Lovell delighted in talking about his relations. His parents had eloped on account of family opposition to their marriage. There had not been enough money. The elder Lovell, who was what Uncle Giles used to call ‘not entirely friendless in high places’, was a painter. His insipid, Barbizonish little landscapes, not wholly devoid of merit, never sold beyond his own circle of friends. The elopement was in due course forgiven, but the younger Lovell was determined that no such grass should grow under his own feet. He was going to get on in life, he said, and in a few years make a ‘good marriage’. Meanwhile, he was looking round, enjoying himself as much as business permitted. Since there were few enough jobs going about for young men at that time, his energies, which were considerable, had brought him temporarily into the film business; for which every one, including himself, agreed he had no particular vocation. Something better would turn up. The mystery remained how, in the first place, he had been accepted into an overcrowded profession. Our colleague, Feingold, hinted that the American bosses of the company dreamed of some intoxicating social advantage to be reaped by themselves, personally, through employing an eligible young man of that sort. Feingold may have been right; on the other hand, he was not wholly free from a strain of Jewish romanticism. Certainly it would have been hard to think of any fantasy too extraordinary for the thoughts of these higher executives to indulge.

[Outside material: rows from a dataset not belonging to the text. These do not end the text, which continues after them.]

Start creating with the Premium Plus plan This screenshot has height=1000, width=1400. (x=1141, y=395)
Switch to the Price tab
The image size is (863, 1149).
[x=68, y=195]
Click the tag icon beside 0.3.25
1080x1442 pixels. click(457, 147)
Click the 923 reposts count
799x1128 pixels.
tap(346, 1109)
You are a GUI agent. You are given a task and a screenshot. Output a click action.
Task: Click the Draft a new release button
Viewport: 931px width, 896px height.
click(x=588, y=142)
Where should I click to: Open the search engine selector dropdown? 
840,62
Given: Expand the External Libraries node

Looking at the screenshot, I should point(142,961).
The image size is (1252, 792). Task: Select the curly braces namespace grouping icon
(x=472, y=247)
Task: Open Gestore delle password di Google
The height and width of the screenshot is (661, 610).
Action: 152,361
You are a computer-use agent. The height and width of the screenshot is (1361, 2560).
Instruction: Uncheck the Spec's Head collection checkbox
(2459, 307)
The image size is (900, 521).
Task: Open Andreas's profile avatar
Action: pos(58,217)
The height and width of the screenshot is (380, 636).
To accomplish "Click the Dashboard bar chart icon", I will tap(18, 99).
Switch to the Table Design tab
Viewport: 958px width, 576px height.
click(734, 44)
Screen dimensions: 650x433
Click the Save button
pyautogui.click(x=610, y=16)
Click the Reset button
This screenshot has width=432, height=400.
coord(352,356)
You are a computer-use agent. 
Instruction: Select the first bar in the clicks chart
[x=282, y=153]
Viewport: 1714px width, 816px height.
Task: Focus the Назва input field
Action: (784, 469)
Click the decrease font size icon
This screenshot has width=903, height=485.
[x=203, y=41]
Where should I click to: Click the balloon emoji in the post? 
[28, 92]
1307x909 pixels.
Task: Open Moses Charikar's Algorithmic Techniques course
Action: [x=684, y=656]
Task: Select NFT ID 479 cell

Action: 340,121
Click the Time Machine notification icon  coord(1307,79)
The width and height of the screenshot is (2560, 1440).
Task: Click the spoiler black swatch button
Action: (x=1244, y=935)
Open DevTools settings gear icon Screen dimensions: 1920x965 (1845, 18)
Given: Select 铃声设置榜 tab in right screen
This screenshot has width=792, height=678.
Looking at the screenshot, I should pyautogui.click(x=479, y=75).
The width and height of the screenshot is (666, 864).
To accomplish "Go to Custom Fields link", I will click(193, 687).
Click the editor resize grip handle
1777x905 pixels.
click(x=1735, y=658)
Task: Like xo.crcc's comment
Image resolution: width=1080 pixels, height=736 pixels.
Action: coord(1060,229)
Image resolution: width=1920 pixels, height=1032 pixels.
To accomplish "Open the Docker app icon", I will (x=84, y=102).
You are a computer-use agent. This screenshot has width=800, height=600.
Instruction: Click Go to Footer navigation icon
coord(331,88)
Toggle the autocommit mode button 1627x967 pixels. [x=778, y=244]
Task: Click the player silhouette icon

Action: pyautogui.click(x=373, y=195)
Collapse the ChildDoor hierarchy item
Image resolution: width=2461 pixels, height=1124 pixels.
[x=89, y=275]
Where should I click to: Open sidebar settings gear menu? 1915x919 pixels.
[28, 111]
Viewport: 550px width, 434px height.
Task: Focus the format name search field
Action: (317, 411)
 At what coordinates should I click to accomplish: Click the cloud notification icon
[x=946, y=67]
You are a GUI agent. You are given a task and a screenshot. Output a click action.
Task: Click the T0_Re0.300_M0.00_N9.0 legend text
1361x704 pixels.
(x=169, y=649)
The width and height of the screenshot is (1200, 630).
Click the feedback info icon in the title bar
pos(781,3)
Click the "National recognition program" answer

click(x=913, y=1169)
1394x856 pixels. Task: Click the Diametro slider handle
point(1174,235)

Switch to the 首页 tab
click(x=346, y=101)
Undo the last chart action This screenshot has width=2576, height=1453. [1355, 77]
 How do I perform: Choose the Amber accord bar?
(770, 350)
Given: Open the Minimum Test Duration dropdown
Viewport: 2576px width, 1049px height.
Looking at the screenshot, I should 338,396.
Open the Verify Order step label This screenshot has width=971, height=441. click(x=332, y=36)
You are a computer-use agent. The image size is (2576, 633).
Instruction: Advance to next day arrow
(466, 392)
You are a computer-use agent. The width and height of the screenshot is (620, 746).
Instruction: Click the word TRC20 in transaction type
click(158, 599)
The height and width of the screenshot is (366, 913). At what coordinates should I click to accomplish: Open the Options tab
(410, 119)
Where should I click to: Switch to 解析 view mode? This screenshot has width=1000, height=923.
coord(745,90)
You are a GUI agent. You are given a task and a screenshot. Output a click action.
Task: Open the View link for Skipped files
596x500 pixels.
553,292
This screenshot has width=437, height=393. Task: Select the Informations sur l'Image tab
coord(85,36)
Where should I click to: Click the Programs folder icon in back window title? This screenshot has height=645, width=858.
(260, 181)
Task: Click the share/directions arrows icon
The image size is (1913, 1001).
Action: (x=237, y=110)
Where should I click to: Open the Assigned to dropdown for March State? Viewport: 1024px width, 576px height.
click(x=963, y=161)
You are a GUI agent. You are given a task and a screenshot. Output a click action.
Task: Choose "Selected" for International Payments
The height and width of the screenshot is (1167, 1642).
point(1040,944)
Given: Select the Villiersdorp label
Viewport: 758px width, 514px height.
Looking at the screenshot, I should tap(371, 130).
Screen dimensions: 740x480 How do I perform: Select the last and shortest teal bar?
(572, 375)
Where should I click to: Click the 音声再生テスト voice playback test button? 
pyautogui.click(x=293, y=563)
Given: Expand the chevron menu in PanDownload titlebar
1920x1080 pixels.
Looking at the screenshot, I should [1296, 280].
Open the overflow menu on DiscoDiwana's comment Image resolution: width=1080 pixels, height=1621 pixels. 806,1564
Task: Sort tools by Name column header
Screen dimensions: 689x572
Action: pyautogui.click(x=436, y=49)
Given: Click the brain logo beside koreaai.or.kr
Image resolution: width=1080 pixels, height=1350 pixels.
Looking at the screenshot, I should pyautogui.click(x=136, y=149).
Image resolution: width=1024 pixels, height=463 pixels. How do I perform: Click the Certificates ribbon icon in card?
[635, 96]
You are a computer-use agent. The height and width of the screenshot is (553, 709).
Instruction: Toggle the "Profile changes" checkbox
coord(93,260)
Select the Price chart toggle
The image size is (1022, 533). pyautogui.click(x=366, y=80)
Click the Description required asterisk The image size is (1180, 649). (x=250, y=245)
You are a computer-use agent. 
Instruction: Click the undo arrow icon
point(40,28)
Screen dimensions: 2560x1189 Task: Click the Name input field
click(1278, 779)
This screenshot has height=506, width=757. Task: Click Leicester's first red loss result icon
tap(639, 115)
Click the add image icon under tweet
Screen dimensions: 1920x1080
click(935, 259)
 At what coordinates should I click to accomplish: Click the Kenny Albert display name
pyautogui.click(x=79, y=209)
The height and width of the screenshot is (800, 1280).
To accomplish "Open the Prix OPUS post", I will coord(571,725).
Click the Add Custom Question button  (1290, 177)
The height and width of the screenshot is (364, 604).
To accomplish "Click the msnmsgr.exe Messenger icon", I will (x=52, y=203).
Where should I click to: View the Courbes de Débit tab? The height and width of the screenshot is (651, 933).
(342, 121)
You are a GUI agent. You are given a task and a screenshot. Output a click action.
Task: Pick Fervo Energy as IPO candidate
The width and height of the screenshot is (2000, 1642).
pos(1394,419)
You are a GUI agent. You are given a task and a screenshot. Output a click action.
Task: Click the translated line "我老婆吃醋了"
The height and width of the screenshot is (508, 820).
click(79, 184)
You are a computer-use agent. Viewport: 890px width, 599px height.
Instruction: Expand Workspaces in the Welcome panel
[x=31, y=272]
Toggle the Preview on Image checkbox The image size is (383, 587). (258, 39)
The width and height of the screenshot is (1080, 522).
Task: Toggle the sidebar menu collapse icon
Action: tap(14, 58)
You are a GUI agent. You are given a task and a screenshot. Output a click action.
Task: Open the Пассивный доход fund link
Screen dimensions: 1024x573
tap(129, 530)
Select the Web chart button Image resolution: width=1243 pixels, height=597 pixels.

One night, not long after we had talked of Dogdene, I had, together with Lovell, Feingold and Hegarty, unwillingly remained later than usual at the Studio in an effort to complete one of those ‘treatments’ of a film story, the tedium of which is known only to those who have experienced their concoction. On that particular evening, Feingold, in his mauve suit and crimson tie, was suffering from an unaccustomed bout of depression. He had graduated fairly recently from the cutting-room, at first full of enthusiasm for this new aspect of his craft. The pink skin of his plump, round face had begun to sag, making pockets around his bluish chin, as he lay back in a chair with an enormous pile of foolscap scribblings in front of him. He looked like a highly-coloured poster designed to excite compassion for the sufferings of his race. Hegarty was also in poor form that day. He had been a script-writer most of his grown-up life — burdened by then with three, if not four, wives, to all of whom he was paying alimony — and he possessed, when reasonably sober, an extraordinary facility for constructing film scenarios. That day, he could not have been described as reasonably sober. Groaning, he had sat all the afternoon in the corner of the room facing the wall. We were working on a stage play that had enjoyed a three-weeks West End run twenty or thirty years before, the banality of which had persuaded some director that it would ‘make a picture.’ This was the ninth treatment we had produced between us. At last, for the third time in an hour, Hegarty broke out in a cold sweat. He began taking aspirins by the handful. It was agreed to abandon work for the day.